:: Text for analysis ::

Penalty for Failure to Provide Plan Documents Cannot Be Claimed for First Time in Summary Judgment Brief 

Juan v. Minnesota Life Ins. Co. | 2016 WL 1169576 (N.D. Ga. Mar. 25, 2016)

Ms. Juan's husband, a native of Guatemala, was employed in Georgia. He participated in an ERISA plan sponsored by his employer, Shaw Industries, a company associated with Berkshire Hathaway. The plan provided a basic life insurance benefit of $30,000 and a basic accidental death insurance benefit of $30,000 under a group insurance policy issued by Minnesota Life. The policy was delivered to Berkshire Hathaway, as group policyholder, in Nebraska.

Ms. Juan's husband was murdered in Guatemala while visiting his wife, who was a resident and citizen of Guatemala. Although her husband had not designated a beneficiary, Ms. Juan was the default beneficiary under the terms of the group policy.

Shaw Industries reported the death to Minnesota Life, which began an extended effort to obtain a certified death certificate and other documents. Minnesota Life repeatedly asked Ms. Juan's attorney to provide a completed Form W-8BEN, an Internal Revenue Form needed for the payment of benefits to a foreign national. Instead of providing the form, the attorney sued Minnesota Life, alleging breach of contract. In an amended complaint, Ms. Juan sought to recover a daily penalty from Shaw Industries under 29 U.S.C. § 1132(c)(1), alleging that the employer had failed to provide plan documents upon request.

A few weeks after the complaint was filed, Ms. Juan's attorney provided a signed Form W-8BEN. Minnesota Life paid the life insurance and accidental death insurance benefits, with interest computed at 6% per annum. The group policy provided that interest would be paid "at an annual rate determined by [Minnesota Life], but never less than 4% per year." Ms. Juan then contended that additional interest was owed under a Georgia statute.

Ms. Juan filed a motion for summary judgment, alleging for the first time that Minnesota Life was a de facto plan administrator, and that it also was liable for a penalty under 29 U.S.C. § 1132(c)(1) for failure to provide plan documents. Minnesota Life and Shaw Industries filed cross-motions for summary judgment. Their motions were granted, and Ms. Juan's motion was denied.

:::
:: Extracted data ::

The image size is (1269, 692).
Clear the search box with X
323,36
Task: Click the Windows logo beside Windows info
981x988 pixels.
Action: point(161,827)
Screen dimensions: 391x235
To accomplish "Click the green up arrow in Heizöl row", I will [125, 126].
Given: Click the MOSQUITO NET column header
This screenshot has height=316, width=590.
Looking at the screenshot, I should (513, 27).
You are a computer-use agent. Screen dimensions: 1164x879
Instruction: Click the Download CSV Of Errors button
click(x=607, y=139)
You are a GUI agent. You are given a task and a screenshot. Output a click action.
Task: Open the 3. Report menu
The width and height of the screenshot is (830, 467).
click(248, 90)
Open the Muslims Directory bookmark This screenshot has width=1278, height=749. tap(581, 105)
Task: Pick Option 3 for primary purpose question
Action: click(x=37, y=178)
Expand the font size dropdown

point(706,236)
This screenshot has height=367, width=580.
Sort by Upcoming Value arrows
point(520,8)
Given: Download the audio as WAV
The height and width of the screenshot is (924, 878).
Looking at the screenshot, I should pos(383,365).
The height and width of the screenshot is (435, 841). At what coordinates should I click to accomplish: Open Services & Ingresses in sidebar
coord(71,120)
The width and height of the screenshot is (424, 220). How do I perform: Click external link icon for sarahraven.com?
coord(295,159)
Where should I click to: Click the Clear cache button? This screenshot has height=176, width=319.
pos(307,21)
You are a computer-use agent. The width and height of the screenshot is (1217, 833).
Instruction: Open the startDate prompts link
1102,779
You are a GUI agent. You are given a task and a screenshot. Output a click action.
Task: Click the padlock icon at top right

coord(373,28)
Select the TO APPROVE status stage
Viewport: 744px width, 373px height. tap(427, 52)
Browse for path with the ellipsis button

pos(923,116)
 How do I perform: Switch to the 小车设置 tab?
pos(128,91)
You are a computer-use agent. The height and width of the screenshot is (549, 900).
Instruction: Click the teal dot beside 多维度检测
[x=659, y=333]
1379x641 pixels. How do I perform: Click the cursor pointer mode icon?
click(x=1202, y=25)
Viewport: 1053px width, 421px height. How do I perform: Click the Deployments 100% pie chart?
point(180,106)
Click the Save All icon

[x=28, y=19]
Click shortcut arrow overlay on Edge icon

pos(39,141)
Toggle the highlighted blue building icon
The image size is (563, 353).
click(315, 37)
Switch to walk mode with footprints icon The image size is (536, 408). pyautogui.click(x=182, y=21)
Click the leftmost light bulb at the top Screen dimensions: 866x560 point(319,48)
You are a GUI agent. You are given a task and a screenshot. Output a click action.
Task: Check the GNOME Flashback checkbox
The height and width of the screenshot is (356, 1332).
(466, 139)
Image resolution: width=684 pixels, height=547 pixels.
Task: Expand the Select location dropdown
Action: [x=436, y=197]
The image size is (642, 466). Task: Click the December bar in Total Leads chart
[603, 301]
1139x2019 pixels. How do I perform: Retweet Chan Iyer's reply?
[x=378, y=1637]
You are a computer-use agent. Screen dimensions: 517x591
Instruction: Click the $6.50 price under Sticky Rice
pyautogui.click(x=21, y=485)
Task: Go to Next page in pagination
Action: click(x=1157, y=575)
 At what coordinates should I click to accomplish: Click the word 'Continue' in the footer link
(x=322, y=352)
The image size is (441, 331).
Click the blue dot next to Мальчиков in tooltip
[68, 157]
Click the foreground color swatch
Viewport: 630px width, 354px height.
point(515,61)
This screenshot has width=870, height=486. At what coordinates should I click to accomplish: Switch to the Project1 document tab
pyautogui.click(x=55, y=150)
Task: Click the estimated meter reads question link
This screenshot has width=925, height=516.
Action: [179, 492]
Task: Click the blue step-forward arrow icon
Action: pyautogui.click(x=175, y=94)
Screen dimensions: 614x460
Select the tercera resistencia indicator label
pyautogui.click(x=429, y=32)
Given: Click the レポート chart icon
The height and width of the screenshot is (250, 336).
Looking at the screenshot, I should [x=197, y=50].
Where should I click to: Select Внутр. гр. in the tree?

:::

▶ Parts of the exercise:
1 – According to the case summary, at what annual rate was interest computed when Minnesota Life paid the benefits?
2 – Translate this sentence from the case summary into Spanish: "Minnesota Life and Shaw Industries filed cross-motions for summary judgment."
3 – List every company named in the case summary.

▶ Solutions per task:
1 – 6% per annum

2 – Minnesota Life y Shaw Industries presentaron mociones cruzadas de juicio sumario.

3 – Shaw Industries, Berkshire Hathaway, Minnesota Life